## [Your instructions]
If a line includes "sidebar", copy it out of the entries.

Data extracted from a collection:

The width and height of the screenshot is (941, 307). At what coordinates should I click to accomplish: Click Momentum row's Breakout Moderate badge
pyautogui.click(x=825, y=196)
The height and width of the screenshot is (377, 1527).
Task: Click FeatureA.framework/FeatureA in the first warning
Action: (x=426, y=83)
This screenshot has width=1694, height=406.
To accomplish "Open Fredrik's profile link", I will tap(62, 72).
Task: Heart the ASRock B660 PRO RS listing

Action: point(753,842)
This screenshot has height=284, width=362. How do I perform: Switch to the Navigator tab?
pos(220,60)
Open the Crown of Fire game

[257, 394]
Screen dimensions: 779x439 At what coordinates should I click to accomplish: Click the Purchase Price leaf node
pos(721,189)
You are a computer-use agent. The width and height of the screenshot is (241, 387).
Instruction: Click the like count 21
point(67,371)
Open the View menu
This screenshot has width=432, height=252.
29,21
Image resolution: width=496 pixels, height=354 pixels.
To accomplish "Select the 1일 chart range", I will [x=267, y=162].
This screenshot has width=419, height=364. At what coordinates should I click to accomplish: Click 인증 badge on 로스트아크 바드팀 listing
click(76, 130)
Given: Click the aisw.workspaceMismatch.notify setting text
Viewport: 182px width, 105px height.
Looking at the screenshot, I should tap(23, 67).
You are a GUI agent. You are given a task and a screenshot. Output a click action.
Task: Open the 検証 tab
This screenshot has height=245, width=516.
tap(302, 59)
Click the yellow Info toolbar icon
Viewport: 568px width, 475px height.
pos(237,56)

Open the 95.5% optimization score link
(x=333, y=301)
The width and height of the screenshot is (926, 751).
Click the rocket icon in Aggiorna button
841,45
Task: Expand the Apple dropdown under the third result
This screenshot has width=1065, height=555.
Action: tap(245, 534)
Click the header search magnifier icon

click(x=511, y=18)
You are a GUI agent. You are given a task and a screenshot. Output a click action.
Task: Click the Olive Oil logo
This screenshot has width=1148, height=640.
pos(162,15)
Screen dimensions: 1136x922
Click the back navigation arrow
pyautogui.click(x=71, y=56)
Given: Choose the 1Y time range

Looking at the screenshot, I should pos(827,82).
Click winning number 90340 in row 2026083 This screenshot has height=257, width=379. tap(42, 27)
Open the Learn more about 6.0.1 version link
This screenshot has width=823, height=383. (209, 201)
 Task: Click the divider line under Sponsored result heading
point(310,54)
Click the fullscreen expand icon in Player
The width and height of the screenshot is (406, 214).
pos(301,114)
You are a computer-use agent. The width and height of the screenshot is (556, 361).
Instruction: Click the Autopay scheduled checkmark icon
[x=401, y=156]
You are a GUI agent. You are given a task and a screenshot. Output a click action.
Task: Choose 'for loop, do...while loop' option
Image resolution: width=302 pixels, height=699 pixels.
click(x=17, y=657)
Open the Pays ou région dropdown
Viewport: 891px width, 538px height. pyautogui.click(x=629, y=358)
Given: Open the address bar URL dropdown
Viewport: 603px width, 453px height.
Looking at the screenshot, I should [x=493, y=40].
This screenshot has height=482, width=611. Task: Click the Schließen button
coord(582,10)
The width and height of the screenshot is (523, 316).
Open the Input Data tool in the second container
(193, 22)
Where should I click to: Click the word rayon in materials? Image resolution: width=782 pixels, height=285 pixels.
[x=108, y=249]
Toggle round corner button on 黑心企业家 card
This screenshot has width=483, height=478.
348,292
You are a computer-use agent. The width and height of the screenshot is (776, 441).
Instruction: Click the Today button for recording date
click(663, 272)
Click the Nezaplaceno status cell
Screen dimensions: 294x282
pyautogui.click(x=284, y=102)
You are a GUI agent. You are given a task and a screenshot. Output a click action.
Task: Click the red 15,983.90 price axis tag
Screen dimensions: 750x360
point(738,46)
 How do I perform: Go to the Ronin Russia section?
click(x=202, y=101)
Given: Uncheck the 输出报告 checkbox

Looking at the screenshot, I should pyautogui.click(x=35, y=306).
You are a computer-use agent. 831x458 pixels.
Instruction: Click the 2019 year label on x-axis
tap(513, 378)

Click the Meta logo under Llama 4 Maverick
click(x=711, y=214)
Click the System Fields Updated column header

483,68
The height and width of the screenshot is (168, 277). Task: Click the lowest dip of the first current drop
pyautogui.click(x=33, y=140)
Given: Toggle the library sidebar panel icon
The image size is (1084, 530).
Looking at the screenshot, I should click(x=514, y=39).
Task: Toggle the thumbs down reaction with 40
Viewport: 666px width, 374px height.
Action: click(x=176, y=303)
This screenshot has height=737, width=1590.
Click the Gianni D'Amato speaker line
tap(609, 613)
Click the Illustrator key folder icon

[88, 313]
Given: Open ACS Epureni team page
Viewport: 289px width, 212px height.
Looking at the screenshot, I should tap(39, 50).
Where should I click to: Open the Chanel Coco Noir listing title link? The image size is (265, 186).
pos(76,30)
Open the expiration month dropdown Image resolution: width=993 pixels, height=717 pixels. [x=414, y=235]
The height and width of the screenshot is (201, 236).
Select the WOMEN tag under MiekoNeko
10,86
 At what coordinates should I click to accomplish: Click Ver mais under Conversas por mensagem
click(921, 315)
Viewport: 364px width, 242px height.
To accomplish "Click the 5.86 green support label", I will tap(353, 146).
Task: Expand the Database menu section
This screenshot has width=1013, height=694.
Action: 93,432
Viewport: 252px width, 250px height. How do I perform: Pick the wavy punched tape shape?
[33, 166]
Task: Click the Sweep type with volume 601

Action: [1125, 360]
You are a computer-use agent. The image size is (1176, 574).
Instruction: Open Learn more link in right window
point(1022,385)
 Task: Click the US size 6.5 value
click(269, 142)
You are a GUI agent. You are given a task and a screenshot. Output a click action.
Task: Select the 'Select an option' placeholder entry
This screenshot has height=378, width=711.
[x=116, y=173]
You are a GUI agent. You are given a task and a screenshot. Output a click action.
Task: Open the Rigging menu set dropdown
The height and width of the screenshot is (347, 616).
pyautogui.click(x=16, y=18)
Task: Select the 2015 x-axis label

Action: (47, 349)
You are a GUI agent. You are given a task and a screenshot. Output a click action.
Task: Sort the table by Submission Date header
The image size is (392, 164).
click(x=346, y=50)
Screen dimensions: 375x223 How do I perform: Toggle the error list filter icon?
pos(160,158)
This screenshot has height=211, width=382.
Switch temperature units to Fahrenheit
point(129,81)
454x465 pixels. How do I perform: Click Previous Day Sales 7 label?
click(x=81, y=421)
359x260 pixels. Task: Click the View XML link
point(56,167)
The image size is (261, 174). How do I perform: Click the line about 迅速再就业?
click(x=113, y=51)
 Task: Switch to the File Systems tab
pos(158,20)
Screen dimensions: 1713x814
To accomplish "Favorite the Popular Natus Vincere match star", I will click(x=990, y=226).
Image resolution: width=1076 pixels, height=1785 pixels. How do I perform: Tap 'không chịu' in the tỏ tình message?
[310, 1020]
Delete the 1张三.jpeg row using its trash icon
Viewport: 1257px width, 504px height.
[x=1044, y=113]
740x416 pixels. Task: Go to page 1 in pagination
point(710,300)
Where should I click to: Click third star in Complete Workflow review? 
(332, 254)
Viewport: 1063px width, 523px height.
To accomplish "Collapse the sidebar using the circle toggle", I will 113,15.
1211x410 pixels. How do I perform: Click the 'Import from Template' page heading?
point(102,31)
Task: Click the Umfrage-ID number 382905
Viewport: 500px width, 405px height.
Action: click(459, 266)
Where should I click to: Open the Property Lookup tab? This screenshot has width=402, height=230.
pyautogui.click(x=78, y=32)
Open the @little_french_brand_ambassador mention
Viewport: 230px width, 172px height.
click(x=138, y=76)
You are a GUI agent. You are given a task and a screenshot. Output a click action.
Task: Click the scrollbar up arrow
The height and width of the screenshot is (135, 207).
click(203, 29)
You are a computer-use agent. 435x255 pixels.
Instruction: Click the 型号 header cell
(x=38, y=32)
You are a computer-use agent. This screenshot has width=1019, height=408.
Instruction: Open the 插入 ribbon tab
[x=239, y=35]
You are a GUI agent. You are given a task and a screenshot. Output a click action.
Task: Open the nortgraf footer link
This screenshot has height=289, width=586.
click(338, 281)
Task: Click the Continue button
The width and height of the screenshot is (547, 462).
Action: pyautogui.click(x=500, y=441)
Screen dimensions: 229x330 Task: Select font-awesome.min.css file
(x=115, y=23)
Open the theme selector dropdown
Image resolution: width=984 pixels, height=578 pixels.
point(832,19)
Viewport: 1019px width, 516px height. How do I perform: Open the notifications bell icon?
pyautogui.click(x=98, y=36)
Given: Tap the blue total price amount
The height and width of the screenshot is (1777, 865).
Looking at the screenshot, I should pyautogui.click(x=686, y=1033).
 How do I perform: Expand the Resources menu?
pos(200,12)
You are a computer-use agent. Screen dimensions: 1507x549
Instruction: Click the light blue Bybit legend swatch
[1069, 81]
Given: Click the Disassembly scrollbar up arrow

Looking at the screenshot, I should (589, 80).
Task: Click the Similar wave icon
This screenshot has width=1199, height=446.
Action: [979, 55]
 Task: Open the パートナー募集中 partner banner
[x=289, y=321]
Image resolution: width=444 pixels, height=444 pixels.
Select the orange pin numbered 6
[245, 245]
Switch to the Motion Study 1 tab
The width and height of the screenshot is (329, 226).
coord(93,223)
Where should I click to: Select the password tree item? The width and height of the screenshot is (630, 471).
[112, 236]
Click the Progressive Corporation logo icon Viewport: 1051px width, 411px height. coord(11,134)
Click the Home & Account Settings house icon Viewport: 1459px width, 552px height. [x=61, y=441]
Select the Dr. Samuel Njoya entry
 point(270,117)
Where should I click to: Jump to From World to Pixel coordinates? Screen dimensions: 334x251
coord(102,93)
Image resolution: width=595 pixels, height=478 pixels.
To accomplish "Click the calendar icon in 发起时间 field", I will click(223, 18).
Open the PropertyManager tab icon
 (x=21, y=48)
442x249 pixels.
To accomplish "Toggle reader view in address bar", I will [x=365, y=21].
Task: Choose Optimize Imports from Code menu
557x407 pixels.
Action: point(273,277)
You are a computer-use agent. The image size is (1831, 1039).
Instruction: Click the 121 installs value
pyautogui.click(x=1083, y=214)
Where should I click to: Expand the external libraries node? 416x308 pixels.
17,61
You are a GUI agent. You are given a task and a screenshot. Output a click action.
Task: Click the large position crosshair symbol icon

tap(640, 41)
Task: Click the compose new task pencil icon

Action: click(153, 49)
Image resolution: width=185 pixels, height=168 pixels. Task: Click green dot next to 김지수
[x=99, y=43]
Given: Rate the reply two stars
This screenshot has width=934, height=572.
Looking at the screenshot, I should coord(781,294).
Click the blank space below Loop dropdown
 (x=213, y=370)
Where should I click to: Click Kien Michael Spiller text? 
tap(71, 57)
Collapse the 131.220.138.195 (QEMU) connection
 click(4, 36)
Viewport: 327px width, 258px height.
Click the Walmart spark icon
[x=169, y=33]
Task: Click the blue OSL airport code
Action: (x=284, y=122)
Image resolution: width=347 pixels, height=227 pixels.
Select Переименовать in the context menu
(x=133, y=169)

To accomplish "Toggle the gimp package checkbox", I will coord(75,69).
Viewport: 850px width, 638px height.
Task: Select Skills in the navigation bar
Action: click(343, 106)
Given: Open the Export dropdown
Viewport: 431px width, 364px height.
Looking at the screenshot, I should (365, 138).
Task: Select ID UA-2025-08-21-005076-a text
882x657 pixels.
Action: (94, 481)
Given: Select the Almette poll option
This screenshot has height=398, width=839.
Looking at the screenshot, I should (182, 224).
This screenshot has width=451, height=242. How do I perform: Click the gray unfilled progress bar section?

## [Solution below]
Given: Toggle the library sidebar panel icon
To accomplish "Collapse the sidebar using the circle toggle", I will 113,15.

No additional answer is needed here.